**Directions for this task:** From the line that contains "入間校 (307, 975)" to the final line of the entries, return every line exactly and leave out all others.

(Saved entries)
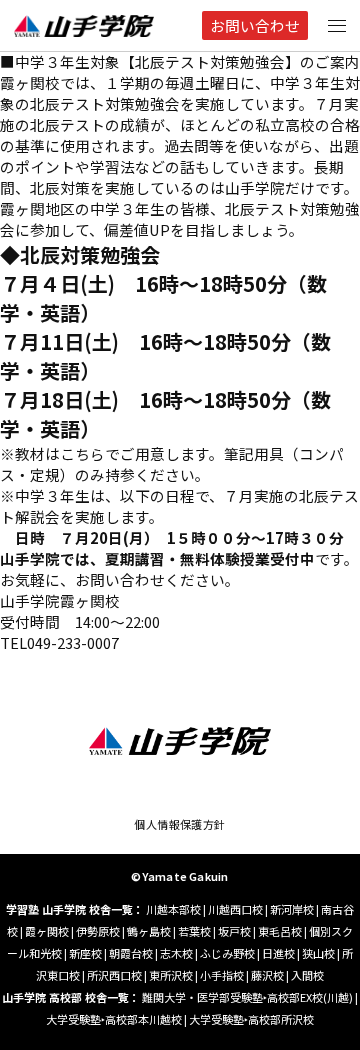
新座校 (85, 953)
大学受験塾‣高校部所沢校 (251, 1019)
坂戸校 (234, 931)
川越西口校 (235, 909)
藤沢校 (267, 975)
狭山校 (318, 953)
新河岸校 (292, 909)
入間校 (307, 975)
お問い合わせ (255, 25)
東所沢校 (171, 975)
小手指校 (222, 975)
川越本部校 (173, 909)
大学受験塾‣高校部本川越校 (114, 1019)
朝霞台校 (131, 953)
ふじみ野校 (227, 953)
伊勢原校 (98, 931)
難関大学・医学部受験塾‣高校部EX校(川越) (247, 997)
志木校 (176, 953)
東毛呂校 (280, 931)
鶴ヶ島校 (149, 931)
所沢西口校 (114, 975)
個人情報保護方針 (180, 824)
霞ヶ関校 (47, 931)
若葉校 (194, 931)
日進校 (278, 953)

**Output for this exercise:**
入間校 (307, 975)
お問い合わせ (255, 25)
東所沢校 (171, 975)
小手指校 (222, 975)
川越本部校 (173, 909)
大学受験塾‣高校部本川越校 (114, 1019)
朝霞台校 (131, 953)
ふじみ野校 (227, 953)
伊勢原校 (98, 931)
難関大学・医学部受験塾‣高校部EX校(川越) (247, 997)
志木校 (176, 953)
東毛呂校 (280, 931)
鶴ヶ島校 (149, 931)
所沢西口校 (114, 975)
個人情報保護方針 (180, 824)
霞ヶ関校 (47, 931)
若葉校 (194, 931)
日進校 (278, 953)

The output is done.